Sin embargo, para muchos regresar a Estados Unidos no es una opción próxima. Ellos se quedan en Tijuana para trabajar con el riesgo de volver a ser violentados por las autoridades locales que, con cinismo, les roban sus pertenencias y violentan sus derechos humanos.
“Creo que fue lo mejor que pudo pasar… Allá sólo me estaba dedicando a la maldad; ahora sólo quiero regresar con mi madrecita y conseguirme una buena morra para empezar de nuevo…”. Con ilusión y optimismo, Onésimo, de 26 años, espera regresar pronto a su comunidad indígena en Oaxaca para volver a encaminar su vida después de intentar el sueño americano por 8 años. Durante su estancia en Estados Unidos ejerció diversos empleos. Antes de dedicarse al narcomenudeo fue jardinero y albañil.
El sueño americano se ha vuelto una pesadilla.
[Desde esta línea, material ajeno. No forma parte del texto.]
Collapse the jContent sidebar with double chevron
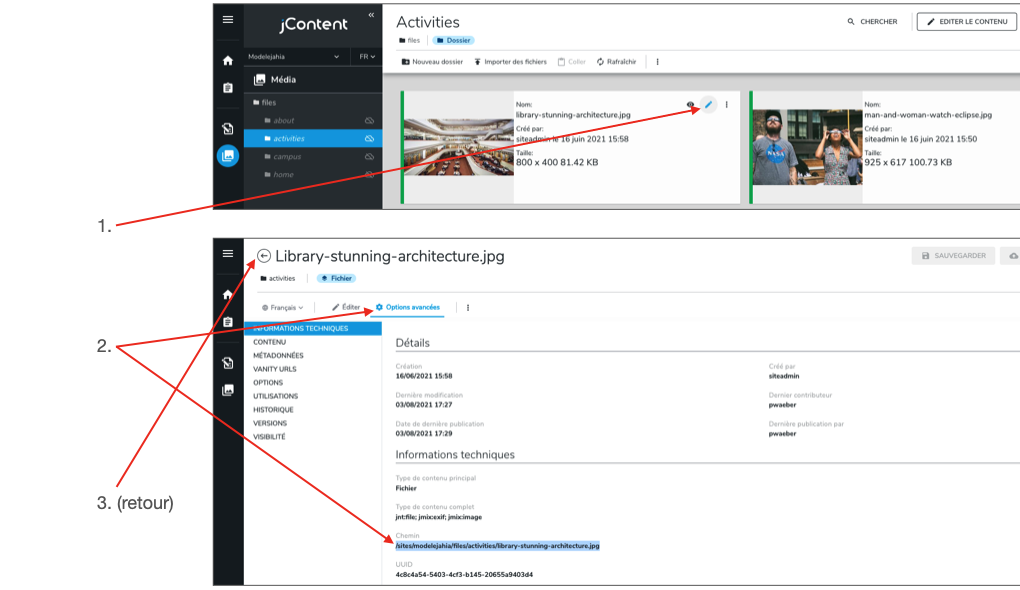Screen dimensions: 1020x590 [x=372, y=15]
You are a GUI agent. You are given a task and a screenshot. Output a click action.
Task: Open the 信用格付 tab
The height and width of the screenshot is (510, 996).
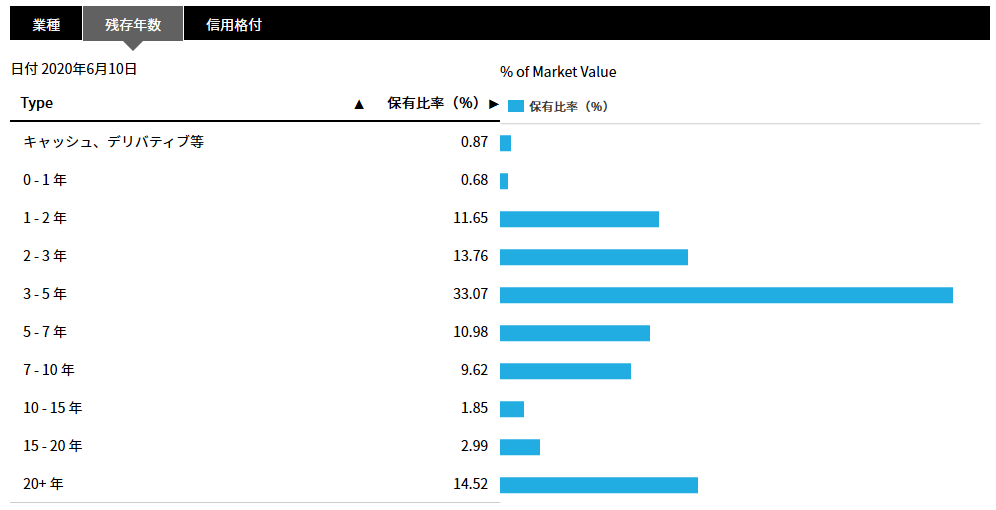tap(234, 25)
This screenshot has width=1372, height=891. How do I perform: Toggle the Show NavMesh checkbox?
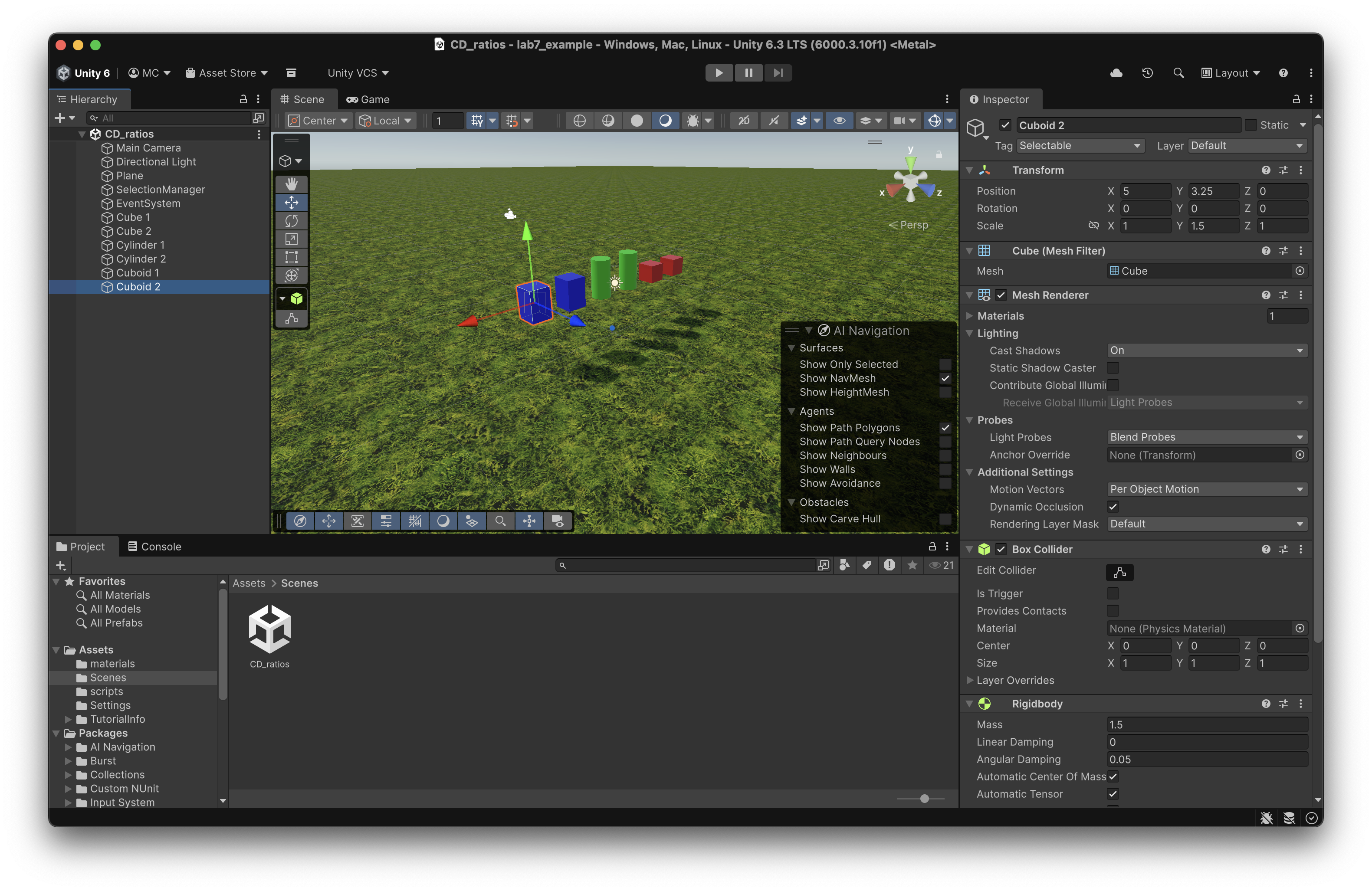pyautogui.click(x=945, y=379)
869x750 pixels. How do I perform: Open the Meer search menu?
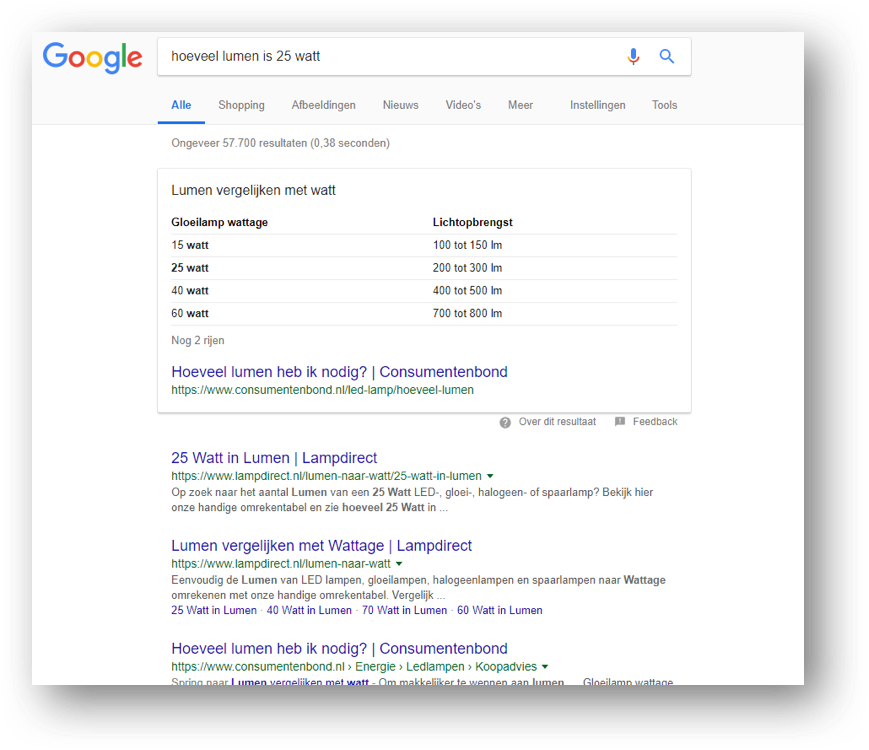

La caída del mercado laboral en Estados Unidos, una creciente y voraz politización de la migración, la introducción de leyes antiinmigrantes en los estados más próximos a México y la cacería de mojados dentro del territorio estadunidense han abierto una guerra silenciosa en contra del latinoamericano.
“Estoy más lejos de donde empecé… Acá no hay dinero ni oportunidades, y regresar a mi casa sale más caro que volverlo a intentar. No puedo dejar la vida que tenía allá, no me puedo quedar más tiempo acá, me molestan por ser como soy, ¿sabes?… Yo no puedo llegar a mi pueblo sin nada”, comenta Charlie, migrante cubano, que como muchos es originario de otras latitudes en Latinoamérica. Su pueblo queda a más de 3 mil kilómetros de Tijuana.
Esto es el sueño americano, así se vive todos los días de este lado debido a la fuerte afluencia migratoria en Tijuana. En la Casa del Migrante sólo se les permite una estancia de máximo 15 días. En ese breve lapso de tiempo ellos tienen que resolver su situación, ya sea al regresar a casa o al volver a intentar cruzar la frontera: allá donde muchos tienen una vida, una familia, un empleo, una oportunidad.